* DIRECTION *
Please return the passage on the ACLU's defense of free speech between "Earlier this month" and "whom we disagree….", inclusive, word for word.

* Begin TEXT SECTION *

Earlier this month the ACLU argued before the US Court of Appeals for the 10th Circuit in defense of a high school student expelled for temporarily posting to Snapchat a picture of his friends dressed in World War II–era clothes at a thrift store with the caption: "Me and the boys bout to exterminate the Jews." He took it down shortly thereafter—and apologized for what was a stupid and deeply offensive joke—but the school expelled him nonetheless. We argued that while the anti-Semitic message was deeply offensive, it was also protected by the First Amendment when uttered outside of the school, and could not be the basis for punishment. In doing so, we were only doing what we have always done—defending speech rights for all, even those with whom we disagree….

We continue to believe that the First Amendment is the foundation of our democracy, and we defend it for precisely that reason. It remains the best protection for those who lack power, and for those pressing for equal treatment. It protects our ability to speak out, to organize, to associate with like-minded others, to march in the streets, and to demand change from our government. It's the lifeblood of Black Lives Matter, #MeToo, and the LGBTQ movement—and of anti-abortion activists, gun rights advocates, and libertarians. Yes, it extends to the powerful and hateful as well as the marginalized. That's the thing about rights. They apply universally. But if you are in the minority, whatever side you are on, there is no more important safeguard. None….

I drafted our case selection guidelines precisely to reaffirm our commitment to free speech, not to abandon it, after some within and outside the organization began to question the defense of hate speech. The guidelines could not be more unequivocal: they expressly proclaim that free speech rights "extend to all, even to the most repugnant speakers—including white supremacists—and pursuant to ACLU policy, we will continue our longstanding practice of representing such groups." They also acknowledge that free speech, like many rights, has costs, but explain that those costs do not furnish a reason to abandon its defense. Instead, the guidelines set out a process for honestly confronting the costs, and recommend ways to mitigate the harm when we take on cases that present tensions between our values. One can, for example, defend the speaker even as one condemns his views—as we did with the Nazis in Skokie, or when we represented Milo Yiannopoulos in a suit against the Washington, D.C., Metro for refusing to display an advertisement for his book.

* End TEXT SECTION *
* Begin MATERIAL *

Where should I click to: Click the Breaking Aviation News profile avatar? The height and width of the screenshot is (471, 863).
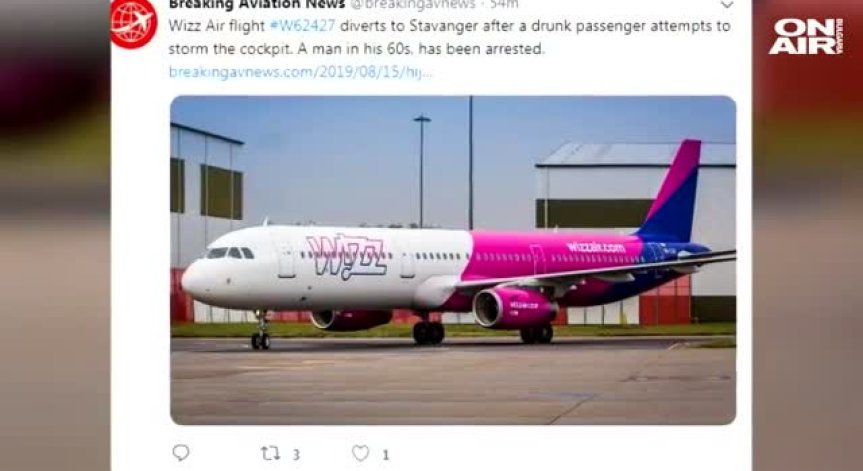pos(133,24)
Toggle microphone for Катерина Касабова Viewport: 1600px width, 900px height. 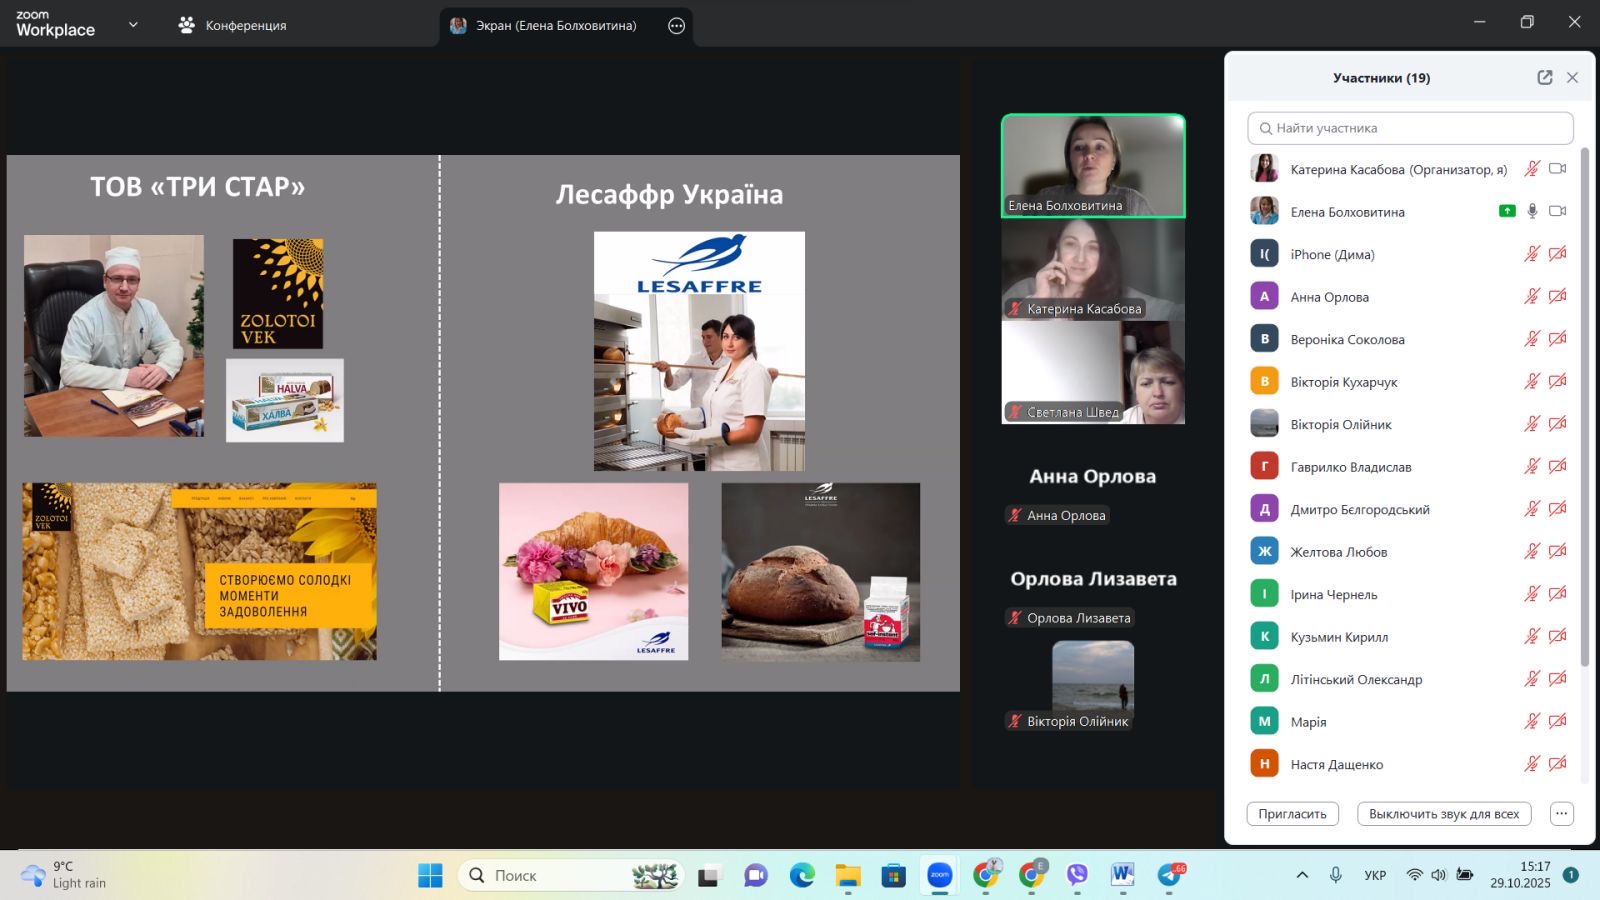click(x=1531, y=169)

* End MATERIAL *

* ANSWER TO THIS PROBLEM *
Earlier this month the ACLU argued before the US Court of Appeals for the 10th Circuit in defense of a high school student expelled for temporarily posting to Snapchat a picture of his friends dressed in World War II–era clothes at a thrift store with the caption: "Me and the boys bout to exterminate the Jews." He took it down shortly thereafter—and apologized for what was a stupid and deeply offensive joke—but the school expelled him nonetheless. We argued that while the anti-Semitic message was deeply offensive, it was also protected by the First Amendment when uttered outside of the school, and could not be the basis for punishment. In doing so, we were only doing what we have always done—defending speech rights for all, even those with whom we disagree….